§ Exercise requirements
Tell how many lines in the data below include the word "computer". The answer is the number only.

**** Material provided

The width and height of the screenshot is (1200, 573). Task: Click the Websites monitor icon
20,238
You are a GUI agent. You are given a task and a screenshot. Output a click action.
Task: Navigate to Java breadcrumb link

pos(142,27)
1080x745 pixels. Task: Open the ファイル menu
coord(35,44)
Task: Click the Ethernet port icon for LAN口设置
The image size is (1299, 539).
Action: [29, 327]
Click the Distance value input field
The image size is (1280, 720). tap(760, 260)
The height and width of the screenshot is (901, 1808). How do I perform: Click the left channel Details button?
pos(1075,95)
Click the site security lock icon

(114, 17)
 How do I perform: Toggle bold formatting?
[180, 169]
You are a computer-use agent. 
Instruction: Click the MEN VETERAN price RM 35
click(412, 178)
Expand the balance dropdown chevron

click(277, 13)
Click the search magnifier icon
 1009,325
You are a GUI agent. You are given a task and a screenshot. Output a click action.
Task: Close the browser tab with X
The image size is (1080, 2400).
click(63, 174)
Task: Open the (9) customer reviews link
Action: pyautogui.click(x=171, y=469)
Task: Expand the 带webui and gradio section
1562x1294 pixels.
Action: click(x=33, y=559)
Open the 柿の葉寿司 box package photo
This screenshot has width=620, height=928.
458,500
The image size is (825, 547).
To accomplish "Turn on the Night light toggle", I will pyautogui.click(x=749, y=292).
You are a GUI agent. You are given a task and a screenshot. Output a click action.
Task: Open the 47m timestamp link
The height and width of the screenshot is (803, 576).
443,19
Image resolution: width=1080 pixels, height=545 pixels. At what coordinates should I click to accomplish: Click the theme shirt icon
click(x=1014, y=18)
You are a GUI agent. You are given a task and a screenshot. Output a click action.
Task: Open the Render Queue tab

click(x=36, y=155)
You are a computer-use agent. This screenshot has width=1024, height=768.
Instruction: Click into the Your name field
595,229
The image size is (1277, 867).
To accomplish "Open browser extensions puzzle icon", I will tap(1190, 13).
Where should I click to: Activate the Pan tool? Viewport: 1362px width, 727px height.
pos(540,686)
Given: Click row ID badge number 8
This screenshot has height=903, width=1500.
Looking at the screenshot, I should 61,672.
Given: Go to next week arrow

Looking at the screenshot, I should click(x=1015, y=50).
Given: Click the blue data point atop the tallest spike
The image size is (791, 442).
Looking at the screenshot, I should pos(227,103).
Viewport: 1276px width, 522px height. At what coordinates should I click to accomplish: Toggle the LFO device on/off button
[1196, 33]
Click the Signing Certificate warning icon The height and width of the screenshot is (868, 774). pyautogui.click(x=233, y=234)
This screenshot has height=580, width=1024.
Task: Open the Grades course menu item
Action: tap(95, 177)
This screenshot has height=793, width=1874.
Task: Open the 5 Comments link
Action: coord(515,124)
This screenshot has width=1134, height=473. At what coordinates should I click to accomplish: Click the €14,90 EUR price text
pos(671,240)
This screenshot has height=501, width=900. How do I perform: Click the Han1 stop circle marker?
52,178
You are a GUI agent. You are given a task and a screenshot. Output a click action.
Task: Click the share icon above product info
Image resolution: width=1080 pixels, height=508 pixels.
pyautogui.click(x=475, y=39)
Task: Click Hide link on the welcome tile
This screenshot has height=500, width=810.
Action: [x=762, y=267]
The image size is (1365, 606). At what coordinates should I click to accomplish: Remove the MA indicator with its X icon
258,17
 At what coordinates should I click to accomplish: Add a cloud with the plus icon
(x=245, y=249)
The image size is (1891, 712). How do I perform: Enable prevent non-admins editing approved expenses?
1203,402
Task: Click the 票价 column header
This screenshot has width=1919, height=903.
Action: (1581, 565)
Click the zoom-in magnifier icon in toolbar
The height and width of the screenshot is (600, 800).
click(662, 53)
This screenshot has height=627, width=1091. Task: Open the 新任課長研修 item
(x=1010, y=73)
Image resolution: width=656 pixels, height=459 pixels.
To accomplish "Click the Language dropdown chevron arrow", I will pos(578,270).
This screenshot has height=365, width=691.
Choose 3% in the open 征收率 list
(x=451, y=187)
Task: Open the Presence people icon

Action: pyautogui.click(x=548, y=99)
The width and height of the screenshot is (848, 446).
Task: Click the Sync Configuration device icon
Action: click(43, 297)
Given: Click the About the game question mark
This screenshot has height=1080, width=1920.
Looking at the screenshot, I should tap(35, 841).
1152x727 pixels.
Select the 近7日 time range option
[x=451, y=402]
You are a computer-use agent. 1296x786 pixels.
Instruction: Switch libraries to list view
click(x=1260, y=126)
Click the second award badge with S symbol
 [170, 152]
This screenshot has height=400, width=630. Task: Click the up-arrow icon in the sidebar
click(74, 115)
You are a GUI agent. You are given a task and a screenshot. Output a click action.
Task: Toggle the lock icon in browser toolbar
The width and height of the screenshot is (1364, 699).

********

§ Exercise result
3